Today is my father's birthday.  I think about him often and I believe that he is happy in Heaven, watching over us.  When he passed away, I didn't believe that I had any regrets about him.  I hope that I treated him with respect and kindness.  I regret now not getting to know him better and documenting more about his life.   I don't remember him as the old guy he was at the end.  I remember him when he was younger and vibrant and full of life and fun; holding my hand walking down a beach somewhere.  I miss you, daddy.  I hope that you are dancing to jazz and eating seafood up in Heaven with all your friends and pets that you loved.  I think this is how he wants me to remember him.



7 comments:

tHE king o' heARTS said...

i am so sorry DG, not to sound corny or rip off Hallmark, but he is never truly gone so long as you remember and think of him.

بصيص said...

Its truly a sad fact when our dearest leave us for ever.
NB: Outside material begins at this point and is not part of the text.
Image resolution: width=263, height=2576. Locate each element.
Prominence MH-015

This makes should make us more appreciative of those close to us who are still with us.

Jewaira said...

And what a handsome, vivacious looking man he was.

Prayers for peace

Snow said...

I know exactly how you feel, my father passed 2 years ago and his birthday is coming on July 7th. I miss him so much and it is really hard at times, especially when I think of my kids not knowing him like I did. I just think of him as being in a better place, watching us and I feel better. {{hugs}}

Expat and the City said...

Lovely photos. He looks like he was a terrific Dad. :)

Layla said...

Those were such nice pics of you and your dad DG! I lost my Mom a few years back, and can understand how hard it is sometimes to be without them and to have the yearning to have gotten a chance to know them better! But even the time we were given was a blessing and they are a part of us so I think we know them better than we know :)

Anonymous said...

Beautiful writing. Makes me prioritize spending more time with my two year old son on this July 4th weekend.